Wild Hearts is an action role-playing video game developed by Omega Force and published by Electronic Arts under its EA Originals label. The game tasks the player to hunt massive monsters in Azuma, a fantasy world inspired by feudal Japan. The game was released on February 17, 2023, for PlayStation 5, Windows, and Xbox Series X/S.

Gameplay
Players assume the role of a nameless hunter, who must embark on quests to hunt down massive monsters known as Kemono in the world of Azuma. Azuma is not an open world, but instead, several large areas that players can freely explore. The game features eight different weapon types, including the likes of wagasa and katana. In addition to using weapons to defeat enemies, players can also build items to assist combat through the Karakuri mechanic. For instance, players can build crates which can be leapt off of to perform powerful attacks, or a torch which can be used to ignite enemies. These items can be combined to form larger machines, such as a bulwark that blocks an enemy's path. Constructed items are permanent until they are destroyed by Kemono. Players can also build Karakuri to aid transversal. Building Karakuri consumes thread, which can be acquired through simply attacking enemies. As the player progresses in the game, they will unlock new weapons and armors, allowing players to hunt more challenging monsters. The team estimated that players can complete the game's narrative campaign in about 30 hours. Players can team up with two other players as they progress in the game.

Development
The game was developed by Japanese developer Omega Force. Development of the game started in 2018. According to game director Kotaro Hirata, the team learned from their experience developing the Toukiden series, and intended to create a modern Japanese monster-hunting game. To stand out from other monster hunting games, the team introduced Kemono, monsters which were described as "a fusion of nature and animals", and Karakuri, a building mechanic which supplements the game's melee combat. Monsters and creatures were designed to be threatening and challenging, so that players would not feel "guilty" about killing them. The team did not make Wild Hearts an installment in the Toukiden series because they felt that the game had its own distinct presentation and combat mechanics. The game world was inspired by feudal Japan, and it features four different biomes, each based on one of the four seasons. Originally the game supported four-player multiplayer; this was later altered as the team believed that it would create imbalanced gameplay.

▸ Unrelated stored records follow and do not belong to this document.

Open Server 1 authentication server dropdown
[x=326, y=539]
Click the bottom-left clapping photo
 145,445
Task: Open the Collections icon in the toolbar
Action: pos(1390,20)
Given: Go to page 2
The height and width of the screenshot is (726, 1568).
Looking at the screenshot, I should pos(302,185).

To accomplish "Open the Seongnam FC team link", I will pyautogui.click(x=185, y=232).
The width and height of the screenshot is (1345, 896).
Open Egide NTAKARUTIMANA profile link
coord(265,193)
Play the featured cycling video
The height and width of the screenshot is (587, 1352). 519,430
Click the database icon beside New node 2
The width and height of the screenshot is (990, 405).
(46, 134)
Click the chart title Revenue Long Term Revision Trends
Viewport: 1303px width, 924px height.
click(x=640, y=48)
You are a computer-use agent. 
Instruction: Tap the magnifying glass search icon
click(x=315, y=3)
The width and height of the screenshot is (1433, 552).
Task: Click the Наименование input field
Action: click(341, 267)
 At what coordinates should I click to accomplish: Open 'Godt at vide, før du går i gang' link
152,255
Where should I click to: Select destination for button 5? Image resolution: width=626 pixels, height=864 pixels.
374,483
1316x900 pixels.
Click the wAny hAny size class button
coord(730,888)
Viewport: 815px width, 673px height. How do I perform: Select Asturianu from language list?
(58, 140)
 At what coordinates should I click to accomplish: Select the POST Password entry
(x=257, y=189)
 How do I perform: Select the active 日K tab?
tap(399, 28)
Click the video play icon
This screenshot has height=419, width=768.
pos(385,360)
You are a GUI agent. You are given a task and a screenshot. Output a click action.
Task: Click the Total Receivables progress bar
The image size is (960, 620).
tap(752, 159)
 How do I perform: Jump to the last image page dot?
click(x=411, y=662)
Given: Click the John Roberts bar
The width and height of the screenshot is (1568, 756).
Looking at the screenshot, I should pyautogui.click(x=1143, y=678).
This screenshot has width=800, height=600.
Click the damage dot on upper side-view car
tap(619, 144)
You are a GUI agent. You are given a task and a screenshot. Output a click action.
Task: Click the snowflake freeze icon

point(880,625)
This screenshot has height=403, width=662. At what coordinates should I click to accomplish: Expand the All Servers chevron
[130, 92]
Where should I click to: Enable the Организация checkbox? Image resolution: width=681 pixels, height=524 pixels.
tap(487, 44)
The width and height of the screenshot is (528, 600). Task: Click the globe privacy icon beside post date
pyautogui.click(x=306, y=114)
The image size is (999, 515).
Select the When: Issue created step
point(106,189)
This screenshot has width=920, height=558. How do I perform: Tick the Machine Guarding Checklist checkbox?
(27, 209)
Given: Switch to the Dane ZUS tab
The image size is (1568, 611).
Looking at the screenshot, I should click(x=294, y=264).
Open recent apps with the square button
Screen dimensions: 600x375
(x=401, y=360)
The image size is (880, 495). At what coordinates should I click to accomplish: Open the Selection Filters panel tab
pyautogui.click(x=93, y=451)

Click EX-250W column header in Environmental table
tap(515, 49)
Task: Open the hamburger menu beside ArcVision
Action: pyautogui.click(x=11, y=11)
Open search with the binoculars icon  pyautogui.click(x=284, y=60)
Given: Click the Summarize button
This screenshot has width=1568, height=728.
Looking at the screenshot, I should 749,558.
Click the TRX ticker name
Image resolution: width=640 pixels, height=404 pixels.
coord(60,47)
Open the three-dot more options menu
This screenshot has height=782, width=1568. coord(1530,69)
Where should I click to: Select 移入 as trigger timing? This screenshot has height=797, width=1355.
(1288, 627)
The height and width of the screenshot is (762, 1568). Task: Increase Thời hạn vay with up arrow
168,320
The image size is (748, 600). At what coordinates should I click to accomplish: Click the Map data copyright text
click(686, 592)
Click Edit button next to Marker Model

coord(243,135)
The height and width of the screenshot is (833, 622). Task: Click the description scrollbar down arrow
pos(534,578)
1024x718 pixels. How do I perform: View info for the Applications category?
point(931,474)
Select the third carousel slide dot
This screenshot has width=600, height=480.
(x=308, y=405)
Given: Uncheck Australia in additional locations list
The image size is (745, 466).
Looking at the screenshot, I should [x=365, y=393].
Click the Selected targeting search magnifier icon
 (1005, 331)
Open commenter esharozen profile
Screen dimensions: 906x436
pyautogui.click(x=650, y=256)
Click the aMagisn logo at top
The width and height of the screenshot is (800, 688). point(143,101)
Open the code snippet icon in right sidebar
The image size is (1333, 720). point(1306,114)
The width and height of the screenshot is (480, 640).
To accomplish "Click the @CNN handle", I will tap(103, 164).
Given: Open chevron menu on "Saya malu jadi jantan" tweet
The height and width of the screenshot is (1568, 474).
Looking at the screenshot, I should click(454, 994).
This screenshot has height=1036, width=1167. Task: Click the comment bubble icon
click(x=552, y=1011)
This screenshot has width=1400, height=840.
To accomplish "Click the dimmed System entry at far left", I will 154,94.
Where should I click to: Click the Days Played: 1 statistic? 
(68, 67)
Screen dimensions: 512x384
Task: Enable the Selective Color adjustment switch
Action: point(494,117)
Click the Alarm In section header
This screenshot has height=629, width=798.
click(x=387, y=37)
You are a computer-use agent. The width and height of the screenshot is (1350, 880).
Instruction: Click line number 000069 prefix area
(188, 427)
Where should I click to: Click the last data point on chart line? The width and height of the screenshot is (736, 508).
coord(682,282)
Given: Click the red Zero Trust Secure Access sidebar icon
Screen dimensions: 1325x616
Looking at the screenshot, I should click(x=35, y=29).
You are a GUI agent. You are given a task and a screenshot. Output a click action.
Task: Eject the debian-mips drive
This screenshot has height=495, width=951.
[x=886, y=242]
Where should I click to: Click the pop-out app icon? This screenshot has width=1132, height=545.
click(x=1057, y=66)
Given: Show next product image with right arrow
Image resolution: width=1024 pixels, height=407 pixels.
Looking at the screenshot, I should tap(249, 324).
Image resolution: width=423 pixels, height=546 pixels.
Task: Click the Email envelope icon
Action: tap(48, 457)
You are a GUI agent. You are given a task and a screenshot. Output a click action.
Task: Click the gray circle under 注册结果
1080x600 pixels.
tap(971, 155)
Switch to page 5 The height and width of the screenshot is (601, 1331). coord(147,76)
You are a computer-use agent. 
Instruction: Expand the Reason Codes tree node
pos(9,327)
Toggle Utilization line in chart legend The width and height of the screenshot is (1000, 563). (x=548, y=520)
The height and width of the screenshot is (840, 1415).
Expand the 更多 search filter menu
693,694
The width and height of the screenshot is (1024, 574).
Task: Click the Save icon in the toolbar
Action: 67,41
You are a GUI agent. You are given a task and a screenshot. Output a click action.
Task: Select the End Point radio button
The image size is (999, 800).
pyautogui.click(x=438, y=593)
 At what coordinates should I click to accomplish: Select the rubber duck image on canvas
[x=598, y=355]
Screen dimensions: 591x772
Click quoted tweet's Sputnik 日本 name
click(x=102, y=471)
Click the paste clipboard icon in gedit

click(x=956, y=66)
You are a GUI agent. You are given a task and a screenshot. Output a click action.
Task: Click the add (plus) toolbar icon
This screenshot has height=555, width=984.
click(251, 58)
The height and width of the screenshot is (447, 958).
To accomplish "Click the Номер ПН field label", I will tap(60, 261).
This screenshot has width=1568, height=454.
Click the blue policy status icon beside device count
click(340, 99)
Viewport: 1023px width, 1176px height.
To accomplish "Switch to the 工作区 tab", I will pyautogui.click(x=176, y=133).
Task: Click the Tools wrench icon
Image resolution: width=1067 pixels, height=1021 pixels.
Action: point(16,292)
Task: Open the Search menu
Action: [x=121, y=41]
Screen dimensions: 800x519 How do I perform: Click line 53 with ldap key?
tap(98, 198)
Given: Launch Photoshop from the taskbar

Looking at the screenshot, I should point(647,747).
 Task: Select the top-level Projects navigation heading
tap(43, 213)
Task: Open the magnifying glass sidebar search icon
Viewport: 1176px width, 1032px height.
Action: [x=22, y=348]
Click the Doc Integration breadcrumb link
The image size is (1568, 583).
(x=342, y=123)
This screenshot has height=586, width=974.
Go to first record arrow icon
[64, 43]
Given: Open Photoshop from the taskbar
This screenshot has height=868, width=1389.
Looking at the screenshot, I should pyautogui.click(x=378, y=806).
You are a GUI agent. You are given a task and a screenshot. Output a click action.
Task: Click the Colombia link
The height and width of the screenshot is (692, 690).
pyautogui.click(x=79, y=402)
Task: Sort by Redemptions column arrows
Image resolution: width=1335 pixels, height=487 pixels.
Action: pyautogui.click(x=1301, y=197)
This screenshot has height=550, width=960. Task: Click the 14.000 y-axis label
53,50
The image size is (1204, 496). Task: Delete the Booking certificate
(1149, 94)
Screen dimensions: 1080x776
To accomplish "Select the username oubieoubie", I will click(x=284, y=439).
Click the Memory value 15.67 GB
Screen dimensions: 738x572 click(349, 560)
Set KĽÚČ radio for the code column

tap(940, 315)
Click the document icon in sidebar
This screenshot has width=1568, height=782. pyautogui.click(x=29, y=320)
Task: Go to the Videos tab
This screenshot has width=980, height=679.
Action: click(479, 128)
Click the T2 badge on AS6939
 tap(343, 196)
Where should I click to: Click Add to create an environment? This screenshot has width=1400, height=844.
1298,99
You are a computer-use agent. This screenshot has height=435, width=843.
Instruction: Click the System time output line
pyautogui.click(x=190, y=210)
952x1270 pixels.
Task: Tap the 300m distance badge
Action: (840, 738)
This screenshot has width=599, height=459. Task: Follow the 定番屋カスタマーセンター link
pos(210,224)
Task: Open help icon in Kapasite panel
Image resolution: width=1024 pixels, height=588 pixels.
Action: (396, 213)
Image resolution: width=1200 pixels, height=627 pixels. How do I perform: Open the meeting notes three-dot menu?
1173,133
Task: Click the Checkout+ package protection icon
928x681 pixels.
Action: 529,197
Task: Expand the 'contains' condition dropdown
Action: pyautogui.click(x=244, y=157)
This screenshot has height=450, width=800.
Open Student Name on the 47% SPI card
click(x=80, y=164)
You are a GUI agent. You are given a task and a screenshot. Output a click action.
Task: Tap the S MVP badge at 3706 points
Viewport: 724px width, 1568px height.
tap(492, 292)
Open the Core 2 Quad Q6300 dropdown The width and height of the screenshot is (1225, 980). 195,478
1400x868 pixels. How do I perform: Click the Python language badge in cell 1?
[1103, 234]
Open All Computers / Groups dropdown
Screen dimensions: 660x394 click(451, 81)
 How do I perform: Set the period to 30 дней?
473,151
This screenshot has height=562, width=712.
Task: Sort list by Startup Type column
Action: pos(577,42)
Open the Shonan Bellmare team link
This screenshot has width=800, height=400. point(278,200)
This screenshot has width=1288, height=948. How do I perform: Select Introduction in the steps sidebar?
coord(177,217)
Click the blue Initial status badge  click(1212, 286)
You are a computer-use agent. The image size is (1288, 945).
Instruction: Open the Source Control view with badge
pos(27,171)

Hirata, mentioned in an Interview with The Verge, that Dynasty Warriors had become a pillar franchise for Omega Force, and that with Wild Hearts, they hoped to have another strong pillar franchise.

Publisher Electronic Arts announced its partnership with Omega Force and its parent company Koei Tecmo on September 14, 2022. The game would be published under its EA Originals label, which had previously released smaller, independent video games such as It Takes Two and Unravel. The game was officially announced on September 23, 2022. Wild Hearts was released for PlayStation 5, Windows, and Xbox Series X/S on February 17, 2023, with support for cross-platform play.

Reception

Critical reception

Wild Hearts received "generally favorable" reviews, according to review aggregator Metacritic.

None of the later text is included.